In the early 19th century, the City of Mobile was well-known by visitors for its splendid villas and embellished gardens. Even through the many battles of the Civil War, and even deadly hurricanes which caused many of the city's gardens and estates to repeatedly be destroyed, the City of Mobile has rebuilt and continuously maintained its reputation as an exuberant gardening community.
The Mobile Botanical Gardens experienced hardship due to weather in the late 70s and early 80s, when Hurricane Frederic struck, destroying many of the gardens and trails, followed by a horrible flood that washed out the main road to the gardens. Since that time however, the Botanical Gardens have established many new traditions, gardens and trails that visitors know and love today.
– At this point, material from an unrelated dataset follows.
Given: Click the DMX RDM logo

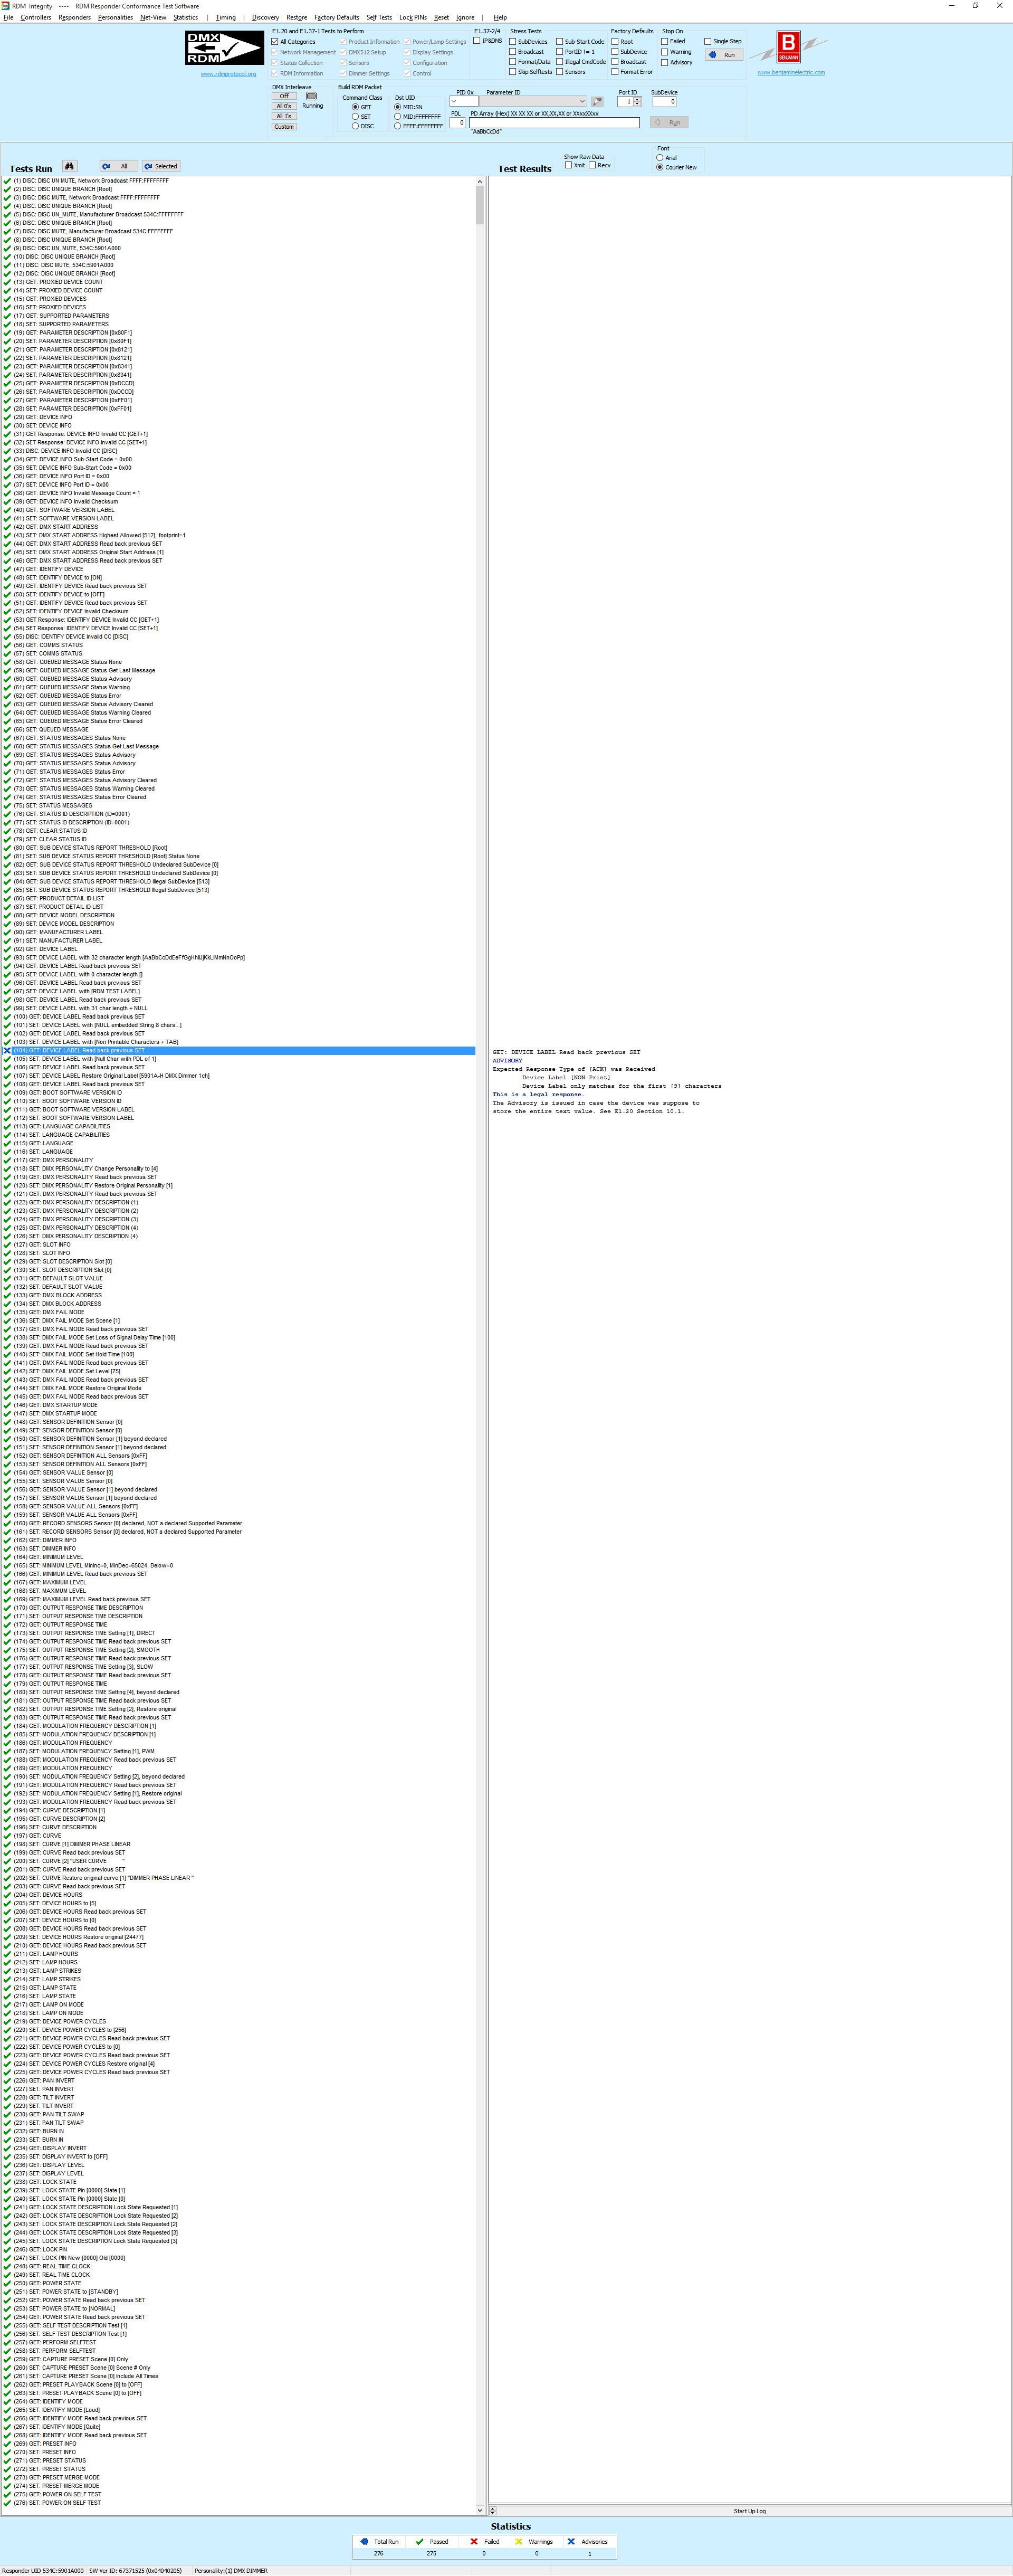Looking at the screenshot, I should [x=224, y=48].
There are always exciting events happening year-round at the Mobile Botanical Gardens for the entire family. The annual events include: The Spring Plant Sale, The Fall Plant Sale, Butterfly Day, Various Holiday Sales and the Gallery of Gardens. Currently, Derek Norman is hosting an informal sketch group in the gardens every Friday from 2pm-4pm.
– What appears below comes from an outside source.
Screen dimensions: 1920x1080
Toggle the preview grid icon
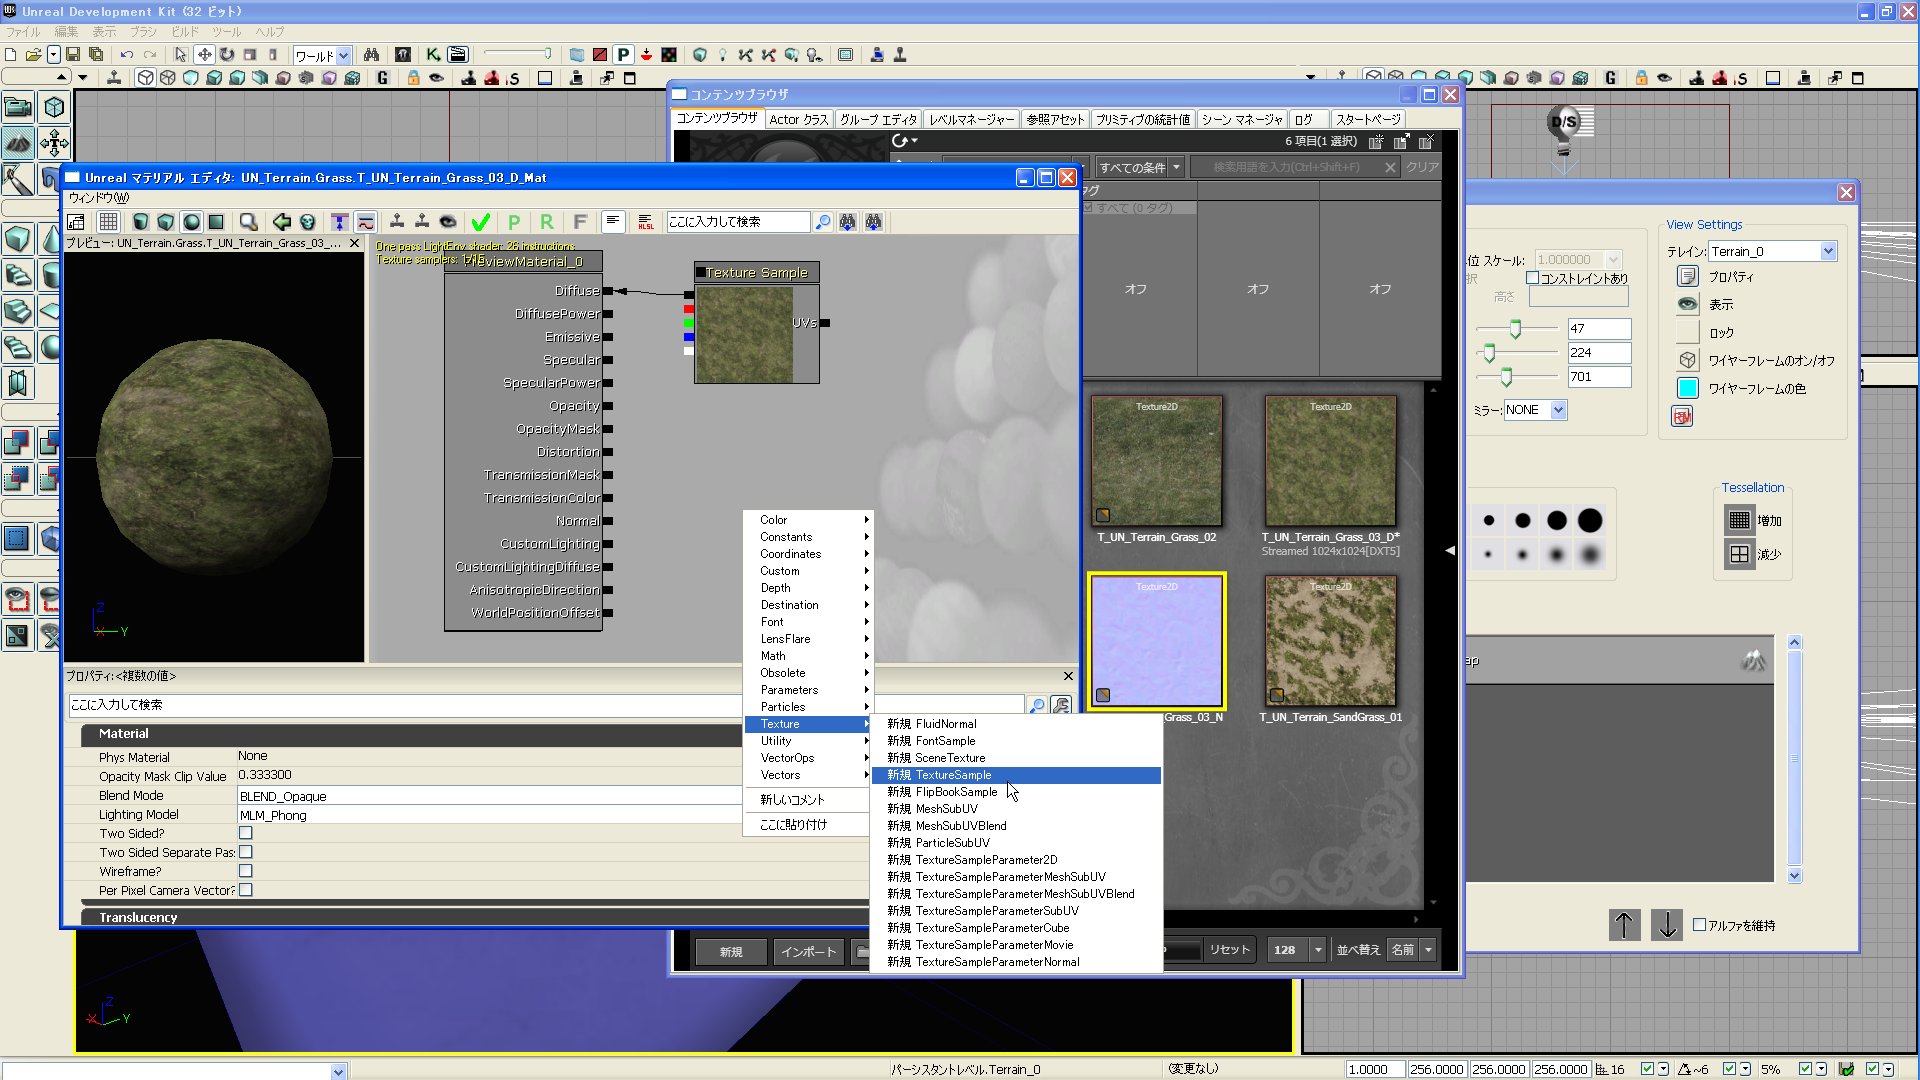click(x=109, y=222)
The Botanical Gardens are also available for a variety of events such as weddings, receptions, parties and holiday celebrations. The recently renovated Botanical Center has a truly rustic feel with scenic views of the gardens from large windows all around. The exposed beams and stone floors mimic the feel and color of the local culture of the City of Mobile. There are French doors that open out to the ReBloom Garden on the north side, while the south side doors open out to the Herb Garden. The Botanical Center combines nature and glamour, making it the perfect place for any party.
There are an abundance of outdoor activities and adventures awaiting the entire family at the Mobile Botanical Gardens. Whether it's hiking, picnicking or nature-watching, there is plenty to do and see at the gardens. Artists can also explore and feel free to draw, paint or take professional photographs in the gardens. Professional photography sessions can also be scheduled ahead of time.
Although guided tours are available upon request, most tours of the gardens are self-guided. The Botanical Gardens have even installed several stations with QR (Quick Response) codes that can be scanned with visitor's personal cell phones. Upon scanning the QR codes, a cellular audio tour will begin, allowing visitors to tour the park on their own.
Once you have completed your tour of the Mobile Botanical Gardens, there is plenty to do and see in the great City of Mobile. There is the Museum of Art, the Azalea City Golf Course, and plenty of historic sites and fine dining in the downtown section of the city.
Volunteer or Become a Member
The Mobile Botanical Gardens are a non-profit organization, therefore, volunteers, membership contributions and fundraisers help keep the Gardens maintained and flourishing. The benefits of becoming a member include free entrance to the Gardens, discounts on classes, and even reduced admission to any other American Horticultural Society Gardens in the United States.
Volunteers are also extremely important, they ensure the continued growth and maintenance of the Gardens year-round. There are always new projects to be done in the gardens, the most recent being an expansion of the Rhododendron Gardens and the proposed Butterfly and Pollinator Garden.
Although the Botanical Gardens have graciously received a matching grant of $7,500, they are still currently seeking donations for the proposed Butterfly and Pollinator Garden.
Memorials and Honorariums are also available for purchase, this includes plaques, benches and even plantings. These can all be bought in order to honor someone you love, as well as support the Botanical Gardens and their continued growth.